I was reading the string theory link, and decided I'd better try to find a good def. of quantum mechanics, so I looked in the Academic Press Dictionary of Science and Technology, available on-line thru RefDesk.
quantum mechanics Physics. a modern field in physics that is based on the premise that energy and momentum are quantized and that, at the atomic and subatomic levels, the effects of quantization are significant; this theory apparently supersedes classical theory.

The use of the word momentum aroused my curiosity, and I wondered what the difference between that and motion was.
Culling through no less than 125 entries for different types of motion and 25 for momentum, I got from the same dictionary:
motion Science. 1. the act of moving; the passage of a body from one place to another.the act of moving; the passage of a body from one place to another. 2. a bodily movement.a bodily movement. 3. the ability to move.the ability to move.
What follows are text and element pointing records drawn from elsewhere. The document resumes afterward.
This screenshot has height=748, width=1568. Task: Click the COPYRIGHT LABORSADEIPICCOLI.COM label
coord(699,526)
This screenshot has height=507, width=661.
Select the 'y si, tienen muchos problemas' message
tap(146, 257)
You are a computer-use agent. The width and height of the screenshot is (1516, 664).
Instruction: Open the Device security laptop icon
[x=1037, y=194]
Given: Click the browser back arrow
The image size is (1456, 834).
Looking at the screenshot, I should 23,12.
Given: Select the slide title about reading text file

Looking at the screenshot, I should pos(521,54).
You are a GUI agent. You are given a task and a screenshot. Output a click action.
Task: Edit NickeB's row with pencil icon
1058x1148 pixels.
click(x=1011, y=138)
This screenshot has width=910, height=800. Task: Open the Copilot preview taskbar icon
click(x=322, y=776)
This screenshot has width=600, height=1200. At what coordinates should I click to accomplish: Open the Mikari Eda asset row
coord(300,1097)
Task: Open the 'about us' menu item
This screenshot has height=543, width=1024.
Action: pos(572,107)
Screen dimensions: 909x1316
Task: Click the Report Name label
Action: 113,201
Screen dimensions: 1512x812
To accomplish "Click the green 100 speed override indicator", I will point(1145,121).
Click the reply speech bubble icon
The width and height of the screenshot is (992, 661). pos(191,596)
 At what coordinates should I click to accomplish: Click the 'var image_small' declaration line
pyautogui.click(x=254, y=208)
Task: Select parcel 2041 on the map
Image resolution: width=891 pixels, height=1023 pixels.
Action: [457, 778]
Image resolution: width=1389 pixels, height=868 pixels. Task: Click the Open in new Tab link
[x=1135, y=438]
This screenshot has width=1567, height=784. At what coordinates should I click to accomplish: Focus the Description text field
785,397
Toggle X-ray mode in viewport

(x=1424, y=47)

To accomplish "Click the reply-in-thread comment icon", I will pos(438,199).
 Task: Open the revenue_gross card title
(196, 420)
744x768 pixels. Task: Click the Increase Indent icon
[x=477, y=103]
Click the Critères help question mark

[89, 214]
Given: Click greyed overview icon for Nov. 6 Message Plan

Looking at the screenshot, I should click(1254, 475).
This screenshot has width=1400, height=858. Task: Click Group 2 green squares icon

Mechanics. a change in the position of a physical system over time.

momentum plural, momenta. Science. the general effect of an ongoing motion or process. Mechanics. a vector quantity that is conserved in collisions between particles and in closed systems; in classical mechanics it is equal to the mass times the velocity of a body, or the vector sum of this product over all the components of a system.


So--does time have motion or momentum? Are there other def.'s that are better suited for Time? Time certainly moves (so say I), yet has no body. If it has momentum, where is the effect shown? On Time, or on...us and our world? Oh, I think this one is beyond me... [hand feebly waving above the morass e]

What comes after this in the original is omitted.